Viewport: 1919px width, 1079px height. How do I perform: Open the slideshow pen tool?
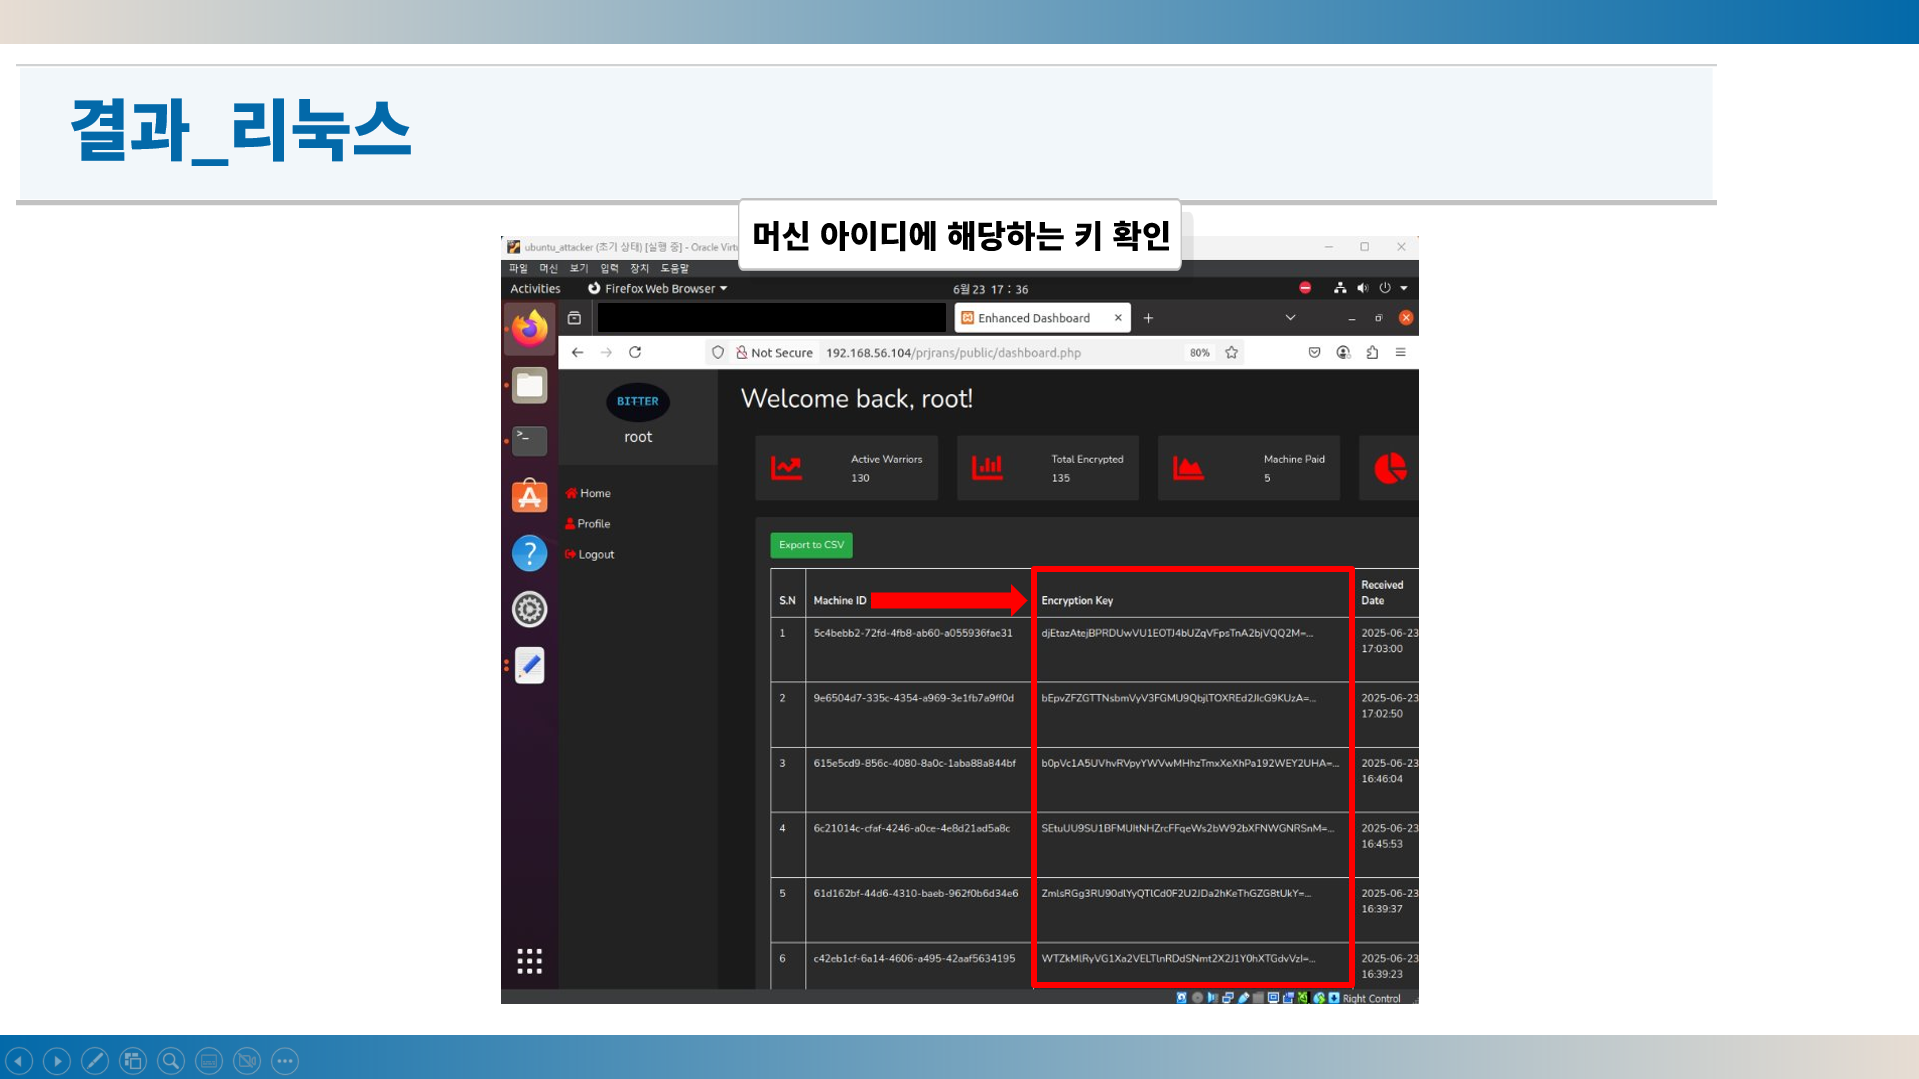pyautogui.click(x=95, y=1061)
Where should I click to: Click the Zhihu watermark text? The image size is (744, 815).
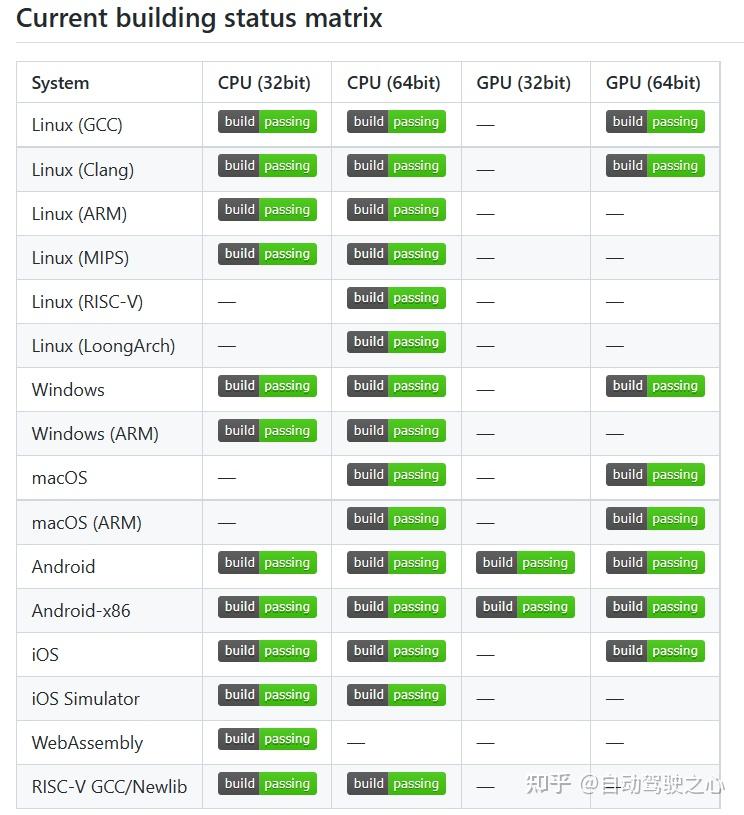tap(625, 784)
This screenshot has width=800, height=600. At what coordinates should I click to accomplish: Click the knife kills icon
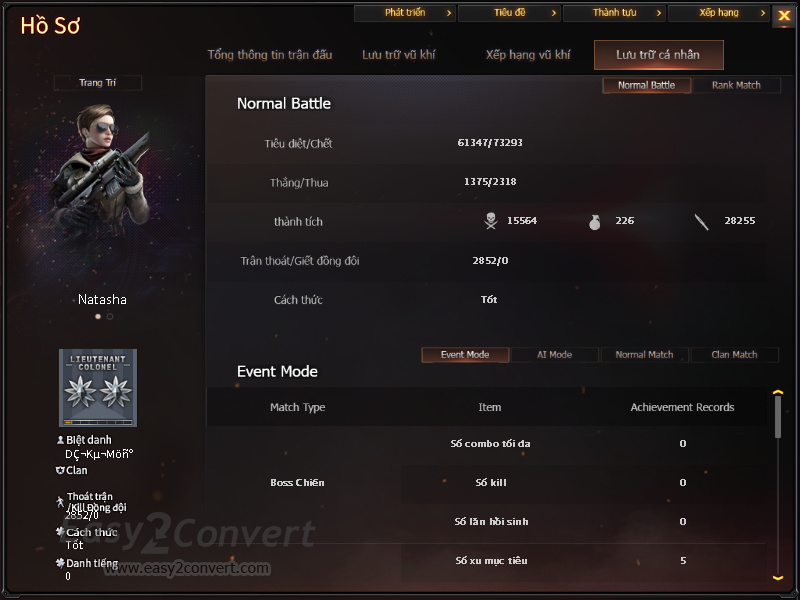pos(702,222)
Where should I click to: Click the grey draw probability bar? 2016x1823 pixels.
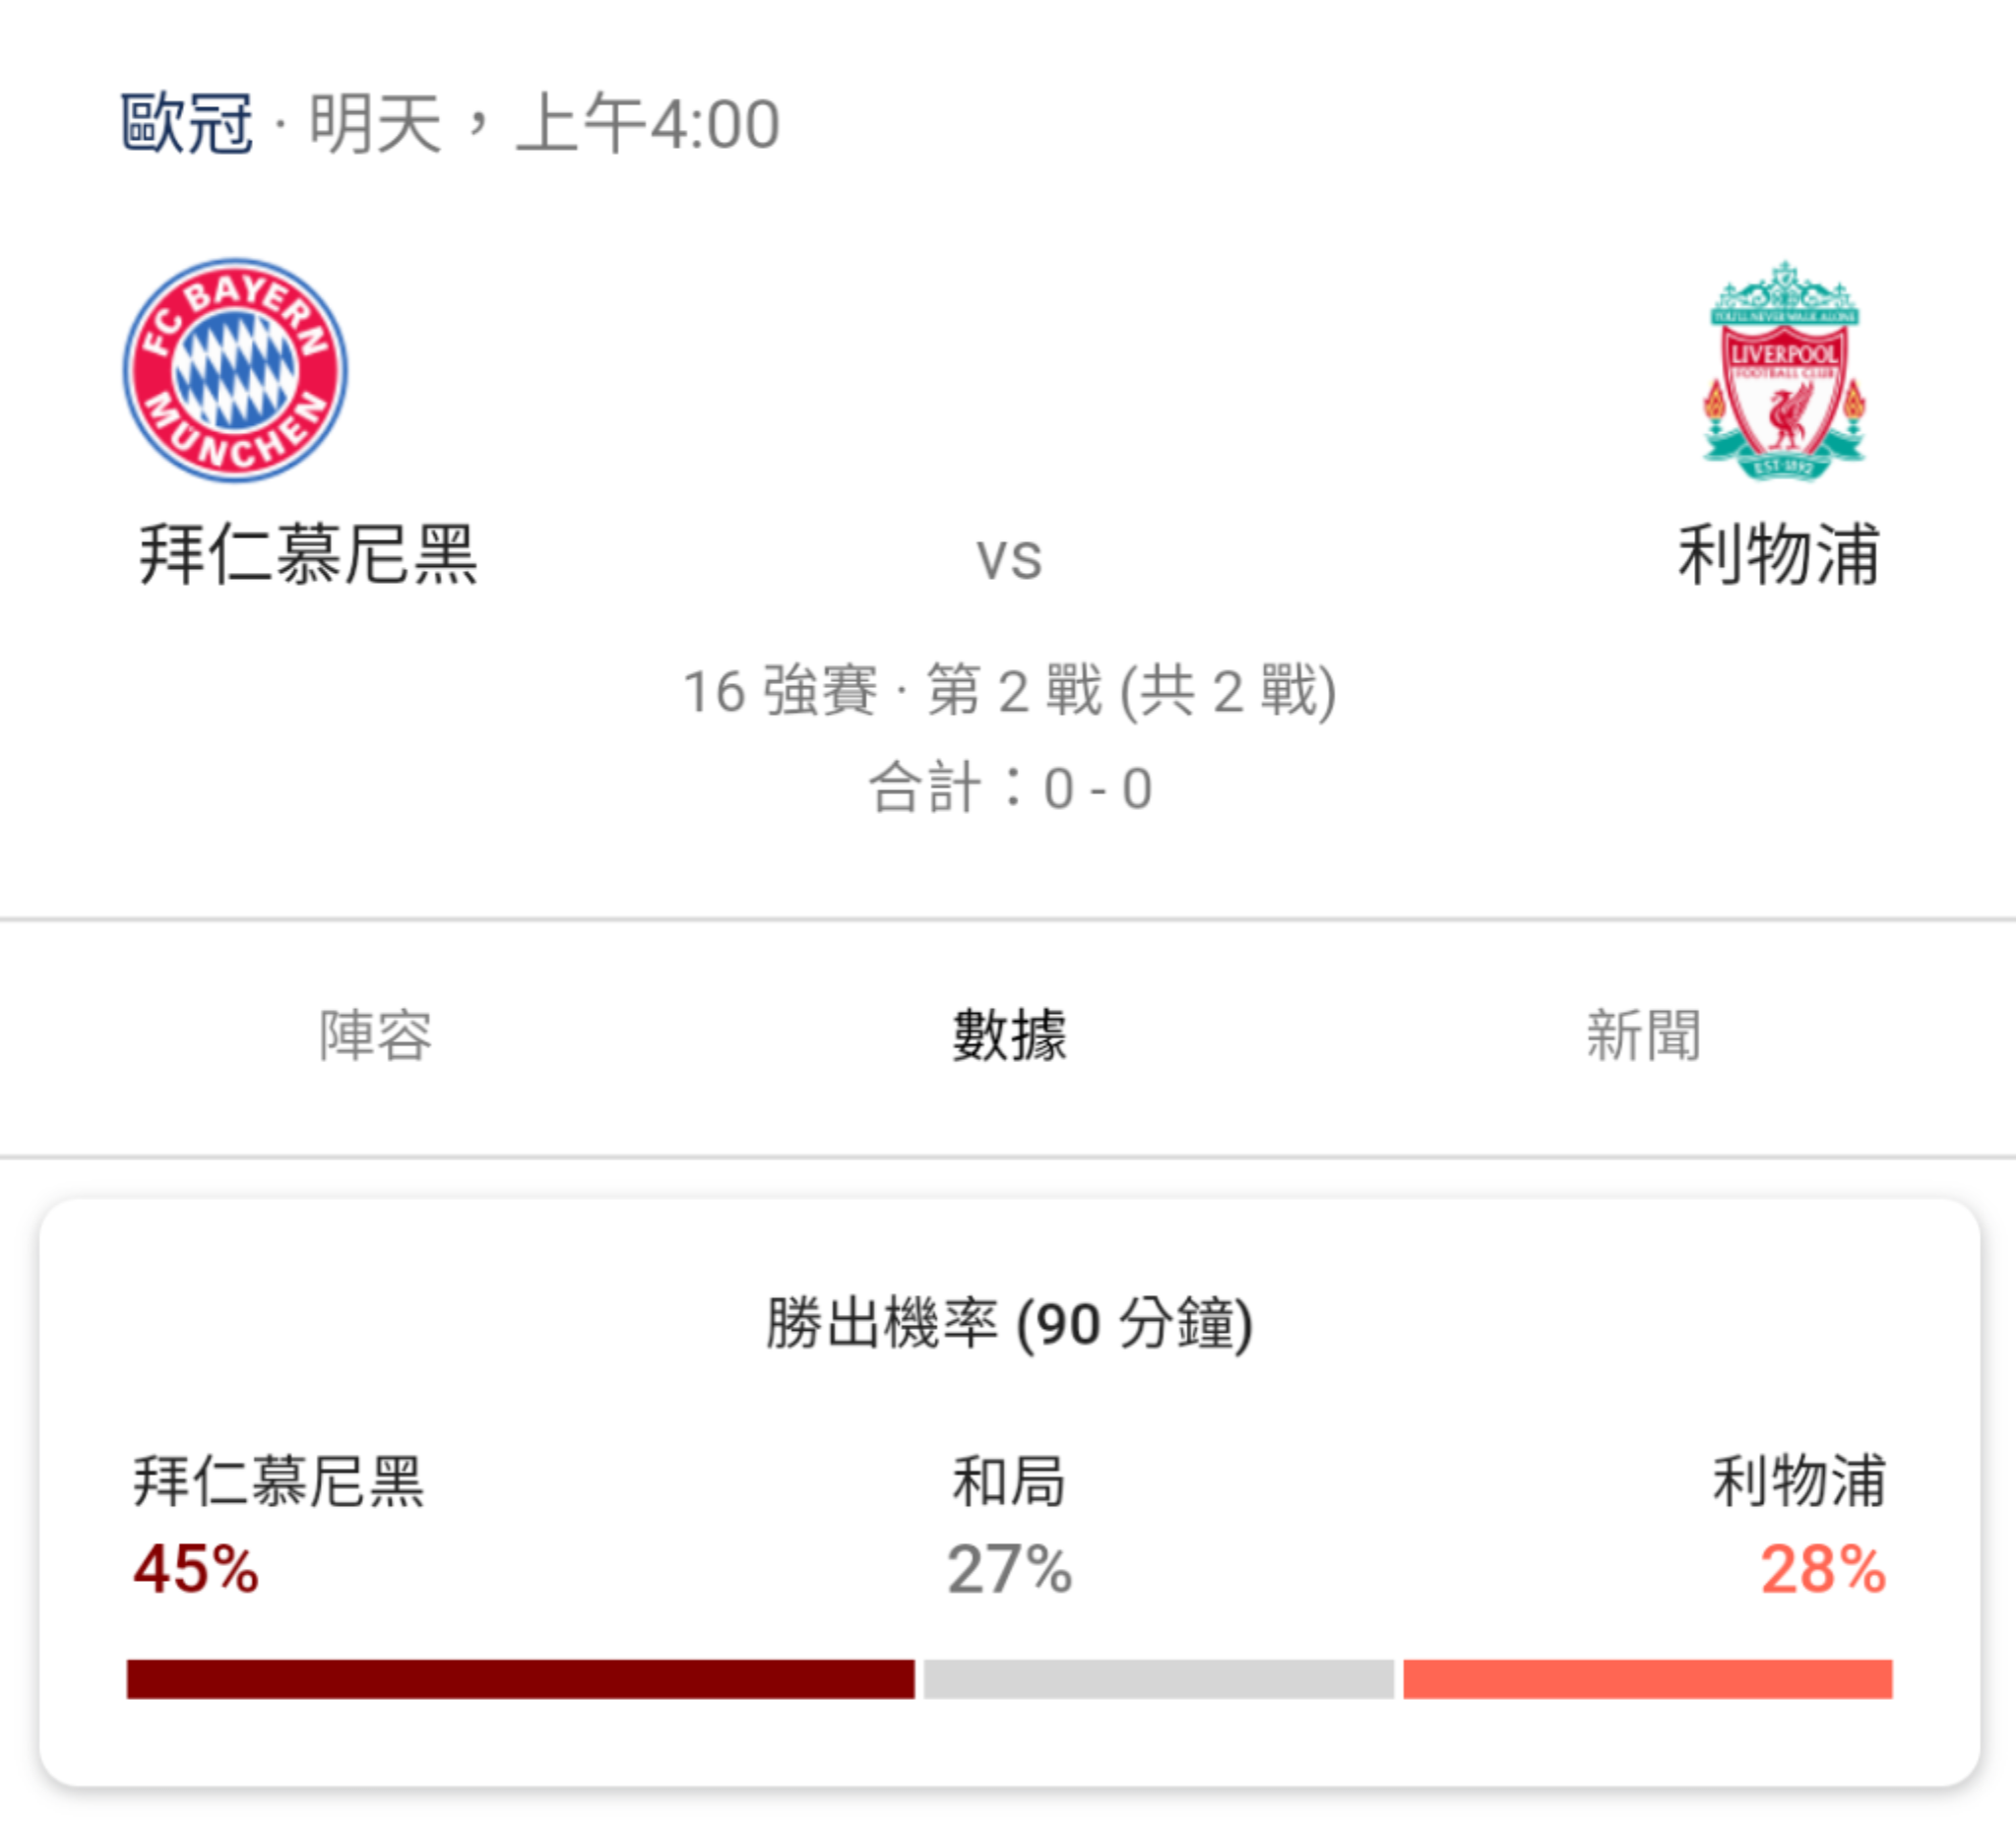point(1158,1679)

Your task - From the first line to the last, transcribe the listing exactly; skip the pictures.

Worked solution -
Viewport: 1919px width, 1079px height. How do I perform: Open the slideshow pen tool?
pyautogui.click(x=95, y=1061)
Where should I click to: Click the Zhihu watermark text? The image size is (744, 815).
tap(625, 784)
This screenshot has width=800, height=600. At what coordinates should I click to accomplish: Click the knife kills icon
pos(702,222)
Where should I click to: Click the grey draw probability bar? 2016x1823 pixels.
point(1158,1679)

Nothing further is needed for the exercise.